Problemy Trójmiasta - czy centrum opustoszeje?
Liczba mieszkańców Sopotu i Gdyni ciągle spada. Gdańsk na tym tle prezentuje się nieco korzystniej. Emigracja oraz starzenie się społeczeństwa to główne problemy Trójmiasta, które mogą doprowadzić do jego wyludnienia.
Struktura demograficzna Trójmiasta od 20 lat ulega głębokim przemianom. Do najpoważniejszych problemów należą starzenie się. Oznacza to, że w niedługim czasie Gdańsk, Gdynia oraz Sopot mogą się całkowicie wyludnić.
Wybrzeże ma obecnie najlepszą sytuację demograficzną w kraju. Mimo tego demografowie ostrzegają, ponieważ poziom dzietności jest nadal poniżej niezbędnego 2,1. Każdego roku liczba Polaków spada. Sytuacja Pomorza jest niekorzystna wbrew dodatniemu saldu migracji ludności do Trójmiasta z Warmii, Mazur oraz Kujaw. Z drugiej strony mieszkańcy Pomorza wyjeżdżają do Warszawy. W skali całego województwa przyrost naturalny jest dodatni. Niestety, w Trójmieście wynosi zero. Oznacza to, że Gdańsk, Gdynia i Sopot bez imigrantów mogą zniknąć z mapy kraju.
Najwięcej mieszkań oddaje się do użytku w Gdańsku oraz Gdyni, liczba ta jest jednak myląca. Porównując ilość powstających bloków z możliwościami poszczególnych gmin okazuje się, że to małe osiedla podejmują większy wysiłek budowlany. Każda gmina chce pozyskać nowych mieszkańców - najlepiej rodziny z wysokimi zarobkami, ponieważ im gospodarstwo domowe bogatsze, tym większe zapłaci podatki.

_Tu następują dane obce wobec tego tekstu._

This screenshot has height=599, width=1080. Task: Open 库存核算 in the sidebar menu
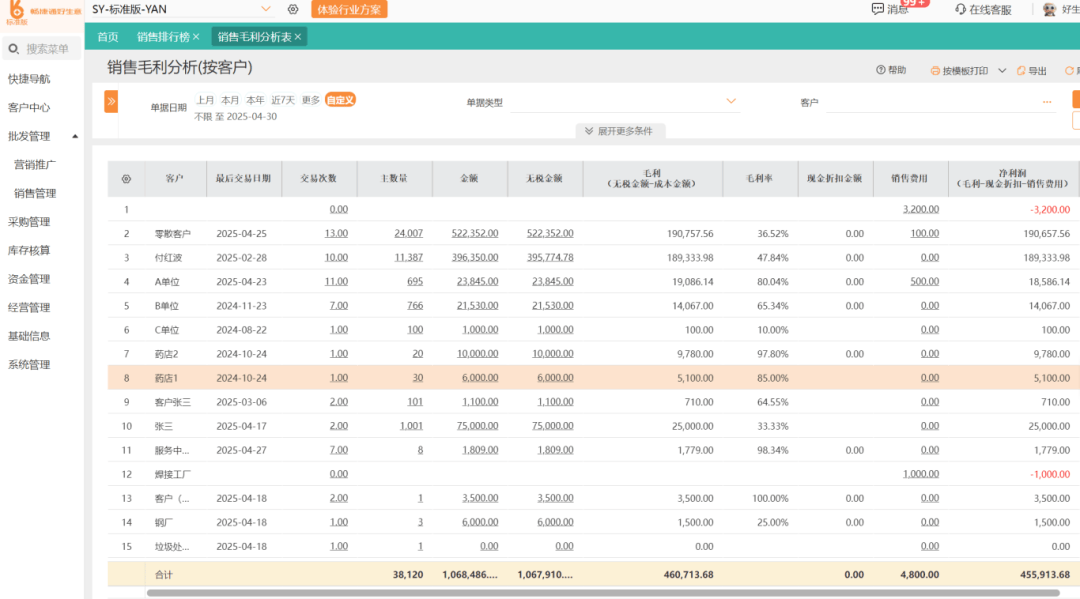pos(29,250)
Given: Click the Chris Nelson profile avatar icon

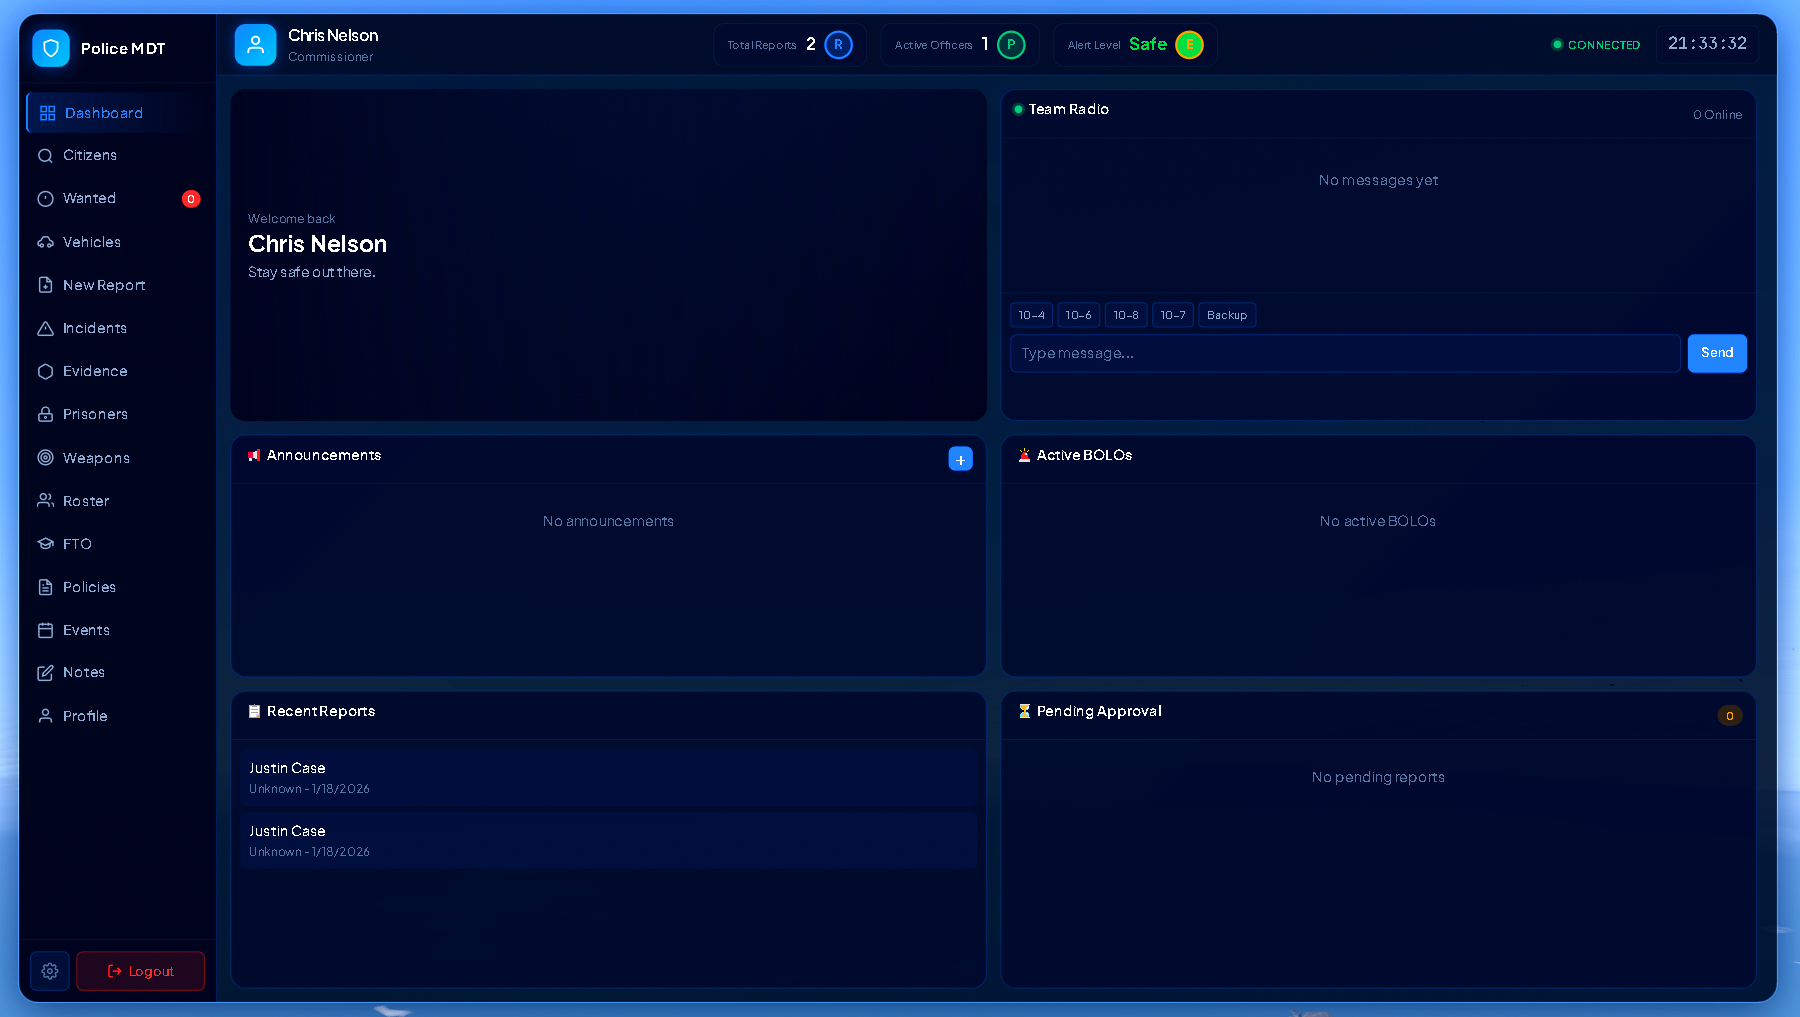Looking at the screenshot, I should tap(255, 45).
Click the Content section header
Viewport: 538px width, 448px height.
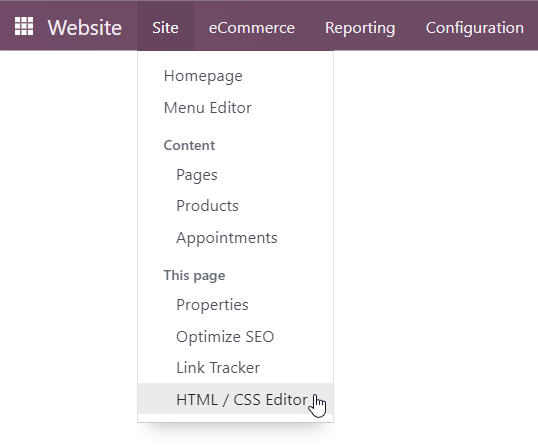pos(189,145)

Duże miasta niestety często przegrywają wyścig o mieszkańców. Widać to szczególnie na tzw. osiedlach z wielkiej płyty, gdyż wraz z rozwojem i upływem czasu zmieniają się potrzeby ludzi. Kiedyś było to "swoje mieszkanie" - teraz społeczeństwo oczekuje wyższego standardu w postaci domu z ogrodem. Co oznacza migrację do podmiejskich osiedli.

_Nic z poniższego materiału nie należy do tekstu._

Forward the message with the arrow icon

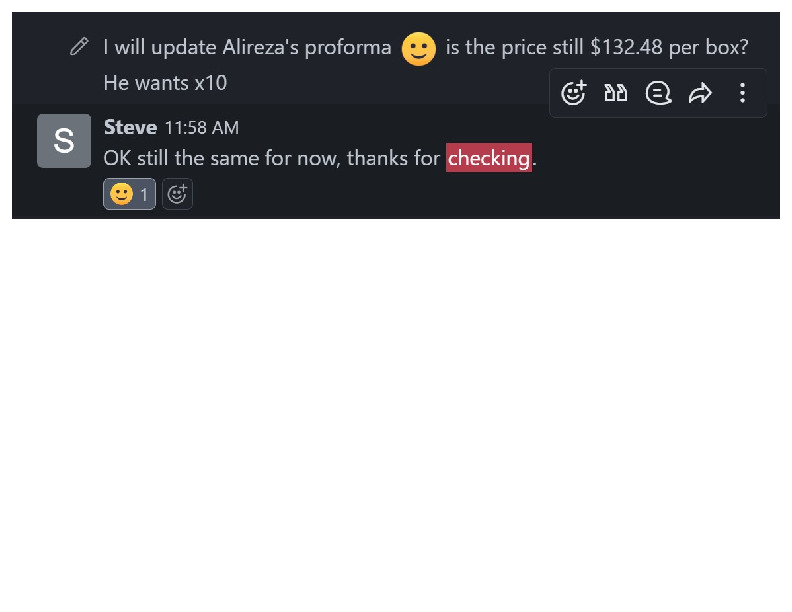click(700, 93)
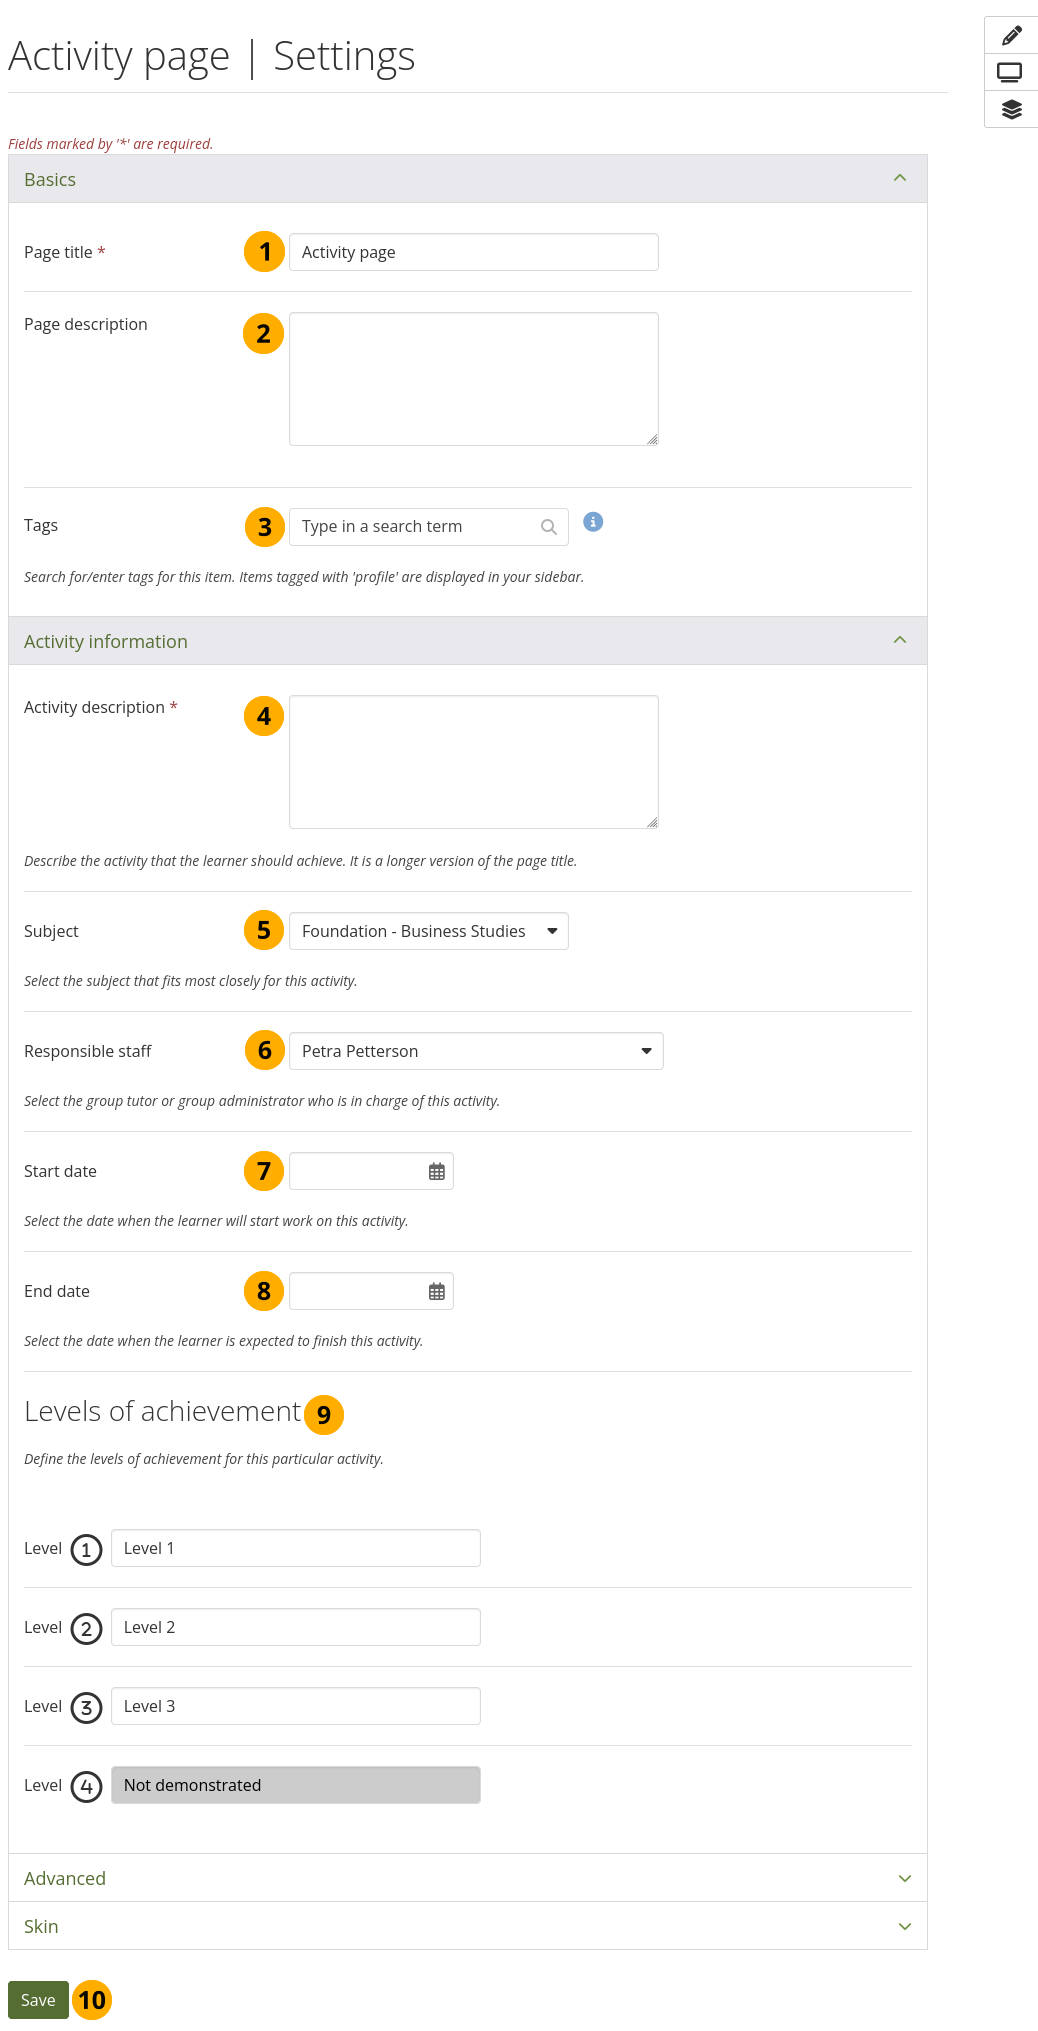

Szczególnie szybko obumierają centra Gdyni i Gdańska. Szybko wzrasta średnia wieku Polaków. W ciągu ostatnich siedmiu lat wskaźnik ten zwiększył się z 35 do 37 lat. Obecnie w śródmieściu Gdyni mieszka ponad 30 proc. ludzi powyżej 60 roku życia (wzrost o 10 proc. w stosunku do ubiegłego roku), w Gdańsku 12 proc. Niestety, jednak włodarze Trójmiasta nie znaleźli jeszcze sposobu na zatrzymanie procesu starzenia się mieszkańców i wyludnianie całych dzielnic.